Most of the individuals you write about are some combination of these occupations.  Perhaps they even share the dread you associate with them.  You have been in and out of relationships, thinking at one time or other how good it was to be in or out of relationships.  You were having coffee today with a woman with whom you once had a relationship and after ten minutes or so, she observed that you were still very much mischief, weren’t you? It has never been good to not be in a relationship with a dog or with writing.

You have been vexed by dogs and by writing, which is about the way things should be.
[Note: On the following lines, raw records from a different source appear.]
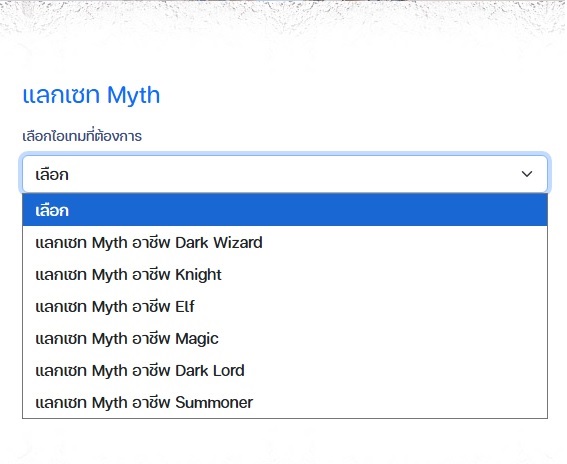This screenshot has height=464, width=567.
Task: Select the highlighted เลือก placeholder option
Action: (285, 210)
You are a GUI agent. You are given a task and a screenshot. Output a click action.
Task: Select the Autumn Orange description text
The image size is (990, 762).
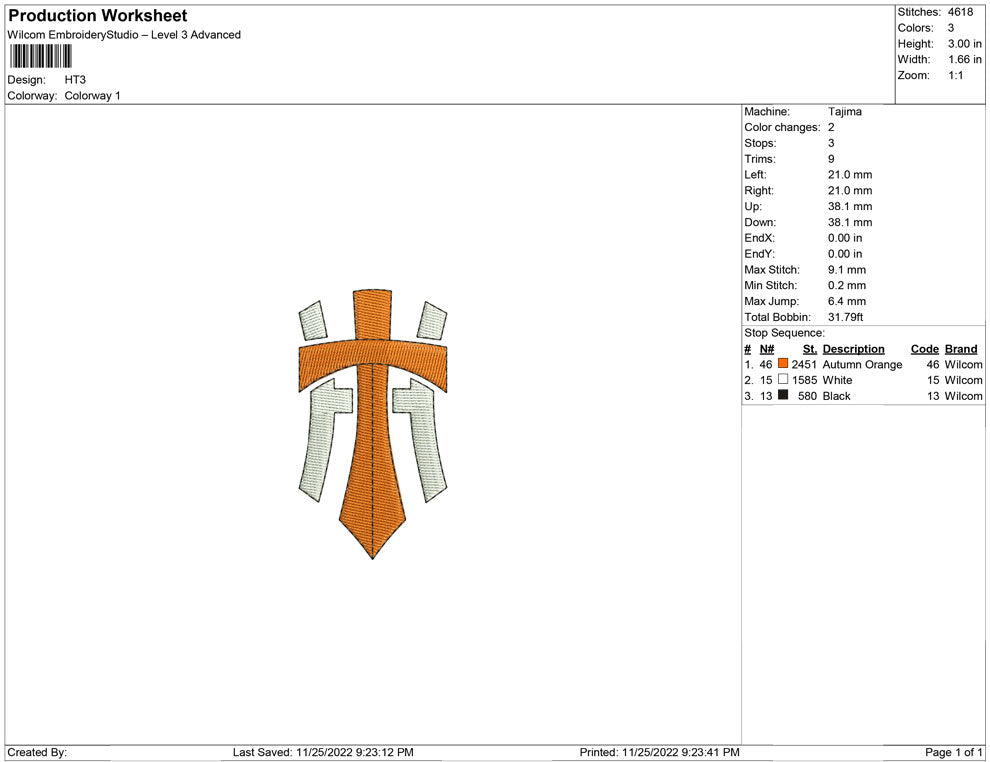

You are not vexed about being outside the sand box; you have found enough things and loose change of one sort or another outside the sand box to keep you preoccupied with artificial realities for long periods of time in which you have not had to come up for a particular sporting event or most movies or television.  Thus you are odd, notional, irreverent. Apparently you are still mischievous. You have just been offered a job at the university and you are afraid you will take it.


1 comment:

Storm Dweller said...

It's funny that you should refer to yourself as irreverent. I asked my mom at one point why the school system insists on teaching from Steinbeck's work, considering how tragically most of his works end. I told her I would much rther have learned literary devices from the works of Mark Twain. Her response was that he was too irreverent for the conservative school district. Here's to those of us that the world finds odd, notional, irreverant, and mischievous. The world wouldn't know what to do without us.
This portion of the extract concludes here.